** Opening Supplied data block **

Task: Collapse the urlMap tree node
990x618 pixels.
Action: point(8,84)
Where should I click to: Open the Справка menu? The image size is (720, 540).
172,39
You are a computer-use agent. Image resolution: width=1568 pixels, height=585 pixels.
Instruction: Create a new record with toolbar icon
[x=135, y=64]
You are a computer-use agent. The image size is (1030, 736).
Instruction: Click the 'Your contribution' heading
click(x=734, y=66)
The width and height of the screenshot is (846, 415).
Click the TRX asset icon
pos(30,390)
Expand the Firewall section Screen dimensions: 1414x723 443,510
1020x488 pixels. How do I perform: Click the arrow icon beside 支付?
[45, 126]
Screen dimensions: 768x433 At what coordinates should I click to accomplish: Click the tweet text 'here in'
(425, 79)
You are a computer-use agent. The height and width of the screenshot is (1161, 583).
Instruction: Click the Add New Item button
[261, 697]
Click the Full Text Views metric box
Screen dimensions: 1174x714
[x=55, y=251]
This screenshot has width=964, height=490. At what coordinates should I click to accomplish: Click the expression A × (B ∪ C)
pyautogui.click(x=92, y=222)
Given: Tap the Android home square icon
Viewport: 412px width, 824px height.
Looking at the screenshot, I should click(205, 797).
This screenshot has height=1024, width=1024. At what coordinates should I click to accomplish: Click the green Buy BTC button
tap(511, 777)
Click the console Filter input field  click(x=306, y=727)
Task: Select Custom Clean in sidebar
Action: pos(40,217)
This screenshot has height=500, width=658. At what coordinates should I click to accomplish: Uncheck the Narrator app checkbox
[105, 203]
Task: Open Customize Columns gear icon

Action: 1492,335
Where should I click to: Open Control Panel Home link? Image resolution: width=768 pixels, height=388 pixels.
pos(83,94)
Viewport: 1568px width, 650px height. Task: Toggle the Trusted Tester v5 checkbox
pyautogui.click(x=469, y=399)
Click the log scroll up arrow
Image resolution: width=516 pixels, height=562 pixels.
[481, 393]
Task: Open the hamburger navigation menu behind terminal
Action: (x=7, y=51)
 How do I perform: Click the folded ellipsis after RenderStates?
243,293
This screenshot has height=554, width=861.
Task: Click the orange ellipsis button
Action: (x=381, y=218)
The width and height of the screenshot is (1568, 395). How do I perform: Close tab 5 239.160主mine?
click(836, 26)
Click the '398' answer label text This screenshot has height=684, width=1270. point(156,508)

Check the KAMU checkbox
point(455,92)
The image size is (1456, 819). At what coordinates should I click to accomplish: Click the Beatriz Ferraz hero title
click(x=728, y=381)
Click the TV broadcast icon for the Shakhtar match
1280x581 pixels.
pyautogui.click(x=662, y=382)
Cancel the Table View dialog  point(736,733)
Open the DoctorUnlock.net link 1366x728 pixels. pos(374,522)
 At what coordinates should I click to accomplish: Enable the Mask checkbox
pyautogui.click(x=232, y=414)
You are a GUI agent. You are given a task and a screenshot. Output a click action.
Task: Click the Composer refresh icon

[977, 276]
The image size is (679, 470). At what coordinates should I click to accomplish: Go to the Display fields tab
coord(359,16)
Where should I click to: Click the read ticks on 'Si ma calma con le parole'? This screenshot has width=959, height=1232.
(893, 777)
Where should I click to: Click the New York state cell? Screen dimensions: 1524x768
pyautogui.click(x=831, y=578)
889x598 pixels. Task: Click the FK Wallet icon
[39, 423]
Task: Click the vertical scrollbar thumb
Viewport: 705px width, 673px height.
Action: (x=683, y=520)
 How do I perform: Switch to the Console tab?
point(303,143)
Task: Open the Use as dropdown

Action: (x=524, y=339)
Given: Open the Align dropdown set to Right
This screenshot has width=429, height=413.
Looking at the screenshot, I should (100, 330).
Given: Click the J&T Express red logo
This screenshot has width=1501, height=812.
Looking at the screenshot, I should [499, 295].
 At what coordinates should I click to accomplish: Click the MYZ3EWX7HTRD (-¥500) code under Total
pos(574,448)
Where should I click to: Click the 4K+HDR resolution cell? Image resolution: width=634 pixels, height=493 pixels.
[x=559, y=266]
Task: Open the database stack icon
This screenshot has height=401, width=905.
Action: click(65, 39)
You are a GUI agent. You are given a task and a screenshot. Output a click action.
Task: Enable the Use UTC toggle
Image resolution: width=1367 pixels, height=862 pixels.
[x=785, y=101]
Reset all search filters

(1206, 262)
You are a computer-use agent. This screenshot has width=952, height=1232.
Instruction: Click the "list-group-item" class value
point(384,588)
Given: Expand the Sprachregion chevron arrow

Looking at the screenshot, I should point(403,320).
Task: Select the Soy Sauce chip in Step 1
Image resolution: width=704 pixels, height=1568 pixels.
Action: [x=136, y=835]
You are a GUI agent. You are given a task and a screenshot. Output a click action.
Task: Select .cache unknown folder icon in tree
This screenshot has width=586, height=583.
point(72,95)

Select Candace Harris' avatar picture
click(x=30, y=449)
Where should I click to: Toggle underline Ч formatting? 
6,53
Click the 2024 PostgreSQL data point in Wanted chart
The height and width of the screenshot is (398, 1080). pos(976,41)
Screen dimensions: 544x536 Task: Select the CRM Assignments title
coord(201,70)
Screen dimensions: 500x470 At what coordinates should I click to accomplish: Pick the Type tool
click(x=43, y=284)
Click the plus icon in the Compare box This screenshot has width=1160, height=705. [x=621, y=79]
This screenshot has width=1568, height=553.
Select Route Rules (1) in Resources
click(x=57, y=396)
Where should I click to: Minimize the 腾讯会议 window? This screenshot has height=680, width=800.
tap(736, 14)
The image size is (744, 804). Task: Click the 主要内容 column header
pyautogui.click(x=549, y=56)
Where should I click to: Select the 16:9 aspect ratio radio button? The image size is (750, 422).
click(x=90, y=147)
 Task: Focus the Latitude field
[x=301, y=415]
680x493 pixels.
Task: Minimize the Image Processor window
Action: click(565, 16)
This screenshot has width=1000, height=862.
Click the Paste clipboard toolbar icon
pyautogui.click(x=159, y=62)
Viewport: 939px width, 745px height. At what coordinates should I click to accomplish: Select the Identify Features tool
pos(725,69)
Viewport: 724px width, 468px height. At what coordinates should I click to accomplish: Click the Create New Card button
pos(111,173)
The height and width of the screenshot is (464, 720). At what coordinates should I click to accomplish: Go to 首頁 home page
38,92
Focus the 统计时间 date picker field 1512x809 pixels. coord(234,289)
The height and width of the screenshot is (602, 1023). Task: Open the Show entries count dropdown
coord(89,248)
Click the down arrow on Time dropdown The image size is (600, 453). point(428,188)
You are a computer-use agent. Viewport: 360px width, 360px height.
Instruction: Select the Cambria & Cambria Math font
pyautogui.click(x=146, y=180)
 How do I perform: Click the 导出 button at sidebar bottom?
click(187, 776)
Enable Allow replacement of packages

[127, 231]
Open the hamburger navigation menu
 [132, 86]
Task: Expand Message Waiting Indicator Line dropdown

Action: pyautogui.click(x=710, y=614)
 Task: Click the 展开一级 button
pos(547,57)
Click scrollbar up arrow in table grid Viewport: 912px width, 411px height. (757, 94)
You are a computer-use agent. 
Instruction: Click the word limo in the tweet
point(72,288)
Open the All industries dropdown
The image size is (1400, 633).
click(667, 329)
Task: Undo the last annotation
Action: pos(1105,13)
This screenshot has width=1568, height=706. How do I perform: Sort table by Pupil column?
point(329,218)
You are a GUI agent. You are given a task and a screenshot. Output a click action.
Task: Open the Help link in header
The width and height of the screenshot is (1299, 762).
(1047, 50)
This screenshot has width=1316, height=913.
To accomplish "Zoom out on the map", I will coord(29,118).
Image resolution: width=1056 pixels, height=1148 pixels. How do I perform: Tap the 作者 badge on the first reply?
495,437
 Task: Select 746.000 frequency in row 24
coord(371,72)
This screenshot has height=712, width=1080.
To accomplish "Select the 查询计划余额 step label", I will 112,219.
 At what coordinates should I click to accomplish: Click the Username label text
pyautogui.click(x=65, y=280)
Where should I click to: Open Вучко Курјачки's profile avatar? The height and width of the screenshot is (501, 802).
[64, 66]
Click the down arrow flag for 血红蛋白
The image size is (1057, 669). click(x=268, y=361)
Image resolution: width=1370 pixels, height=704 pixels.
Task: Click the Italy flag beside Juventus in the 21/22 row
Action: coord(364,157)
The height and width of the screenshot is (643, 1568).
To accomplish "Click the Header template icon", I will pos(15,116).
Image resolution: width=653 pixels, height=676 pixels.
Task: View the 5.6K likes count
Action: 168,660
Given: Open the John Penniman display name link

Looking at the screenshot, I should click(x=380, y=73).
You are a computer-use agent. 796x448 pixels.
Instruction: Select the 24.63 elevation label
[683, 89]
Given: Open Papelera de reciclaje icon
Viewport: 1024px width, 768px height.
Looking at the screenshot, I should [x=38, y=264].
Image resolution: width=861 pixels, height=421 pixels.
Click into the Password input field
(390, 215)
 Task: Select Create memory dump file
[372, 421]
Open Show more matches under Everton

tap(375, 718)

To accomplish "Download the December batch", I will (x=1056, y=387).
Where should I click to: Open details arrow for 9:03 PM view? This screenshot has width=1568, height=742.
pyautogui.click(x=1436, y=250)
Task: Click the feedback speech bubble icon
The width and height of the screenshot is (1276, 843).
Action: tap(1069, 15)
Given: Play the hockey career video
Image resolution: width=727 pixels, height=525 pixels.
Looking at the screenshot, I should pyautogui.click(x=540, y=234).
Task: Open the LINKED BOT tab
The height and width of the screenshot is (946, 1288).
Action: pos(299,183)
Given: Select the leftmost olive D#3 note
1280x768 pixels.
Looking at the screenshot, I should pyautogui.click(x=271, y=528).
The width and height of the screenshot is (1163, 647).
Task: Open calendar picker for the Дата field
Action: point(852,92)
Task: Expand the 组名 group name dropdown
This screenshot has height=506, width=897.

** Closing Supplied data block **

# Task details:
Beginning at the line that holds "Task: Expand the 组名 group name dropdown", reproduce each line of the records above down to and including the last one.

# Answer to the exercise:
Task: Expand the 组名 group name dropdown
This screenshot has height=506, width=897.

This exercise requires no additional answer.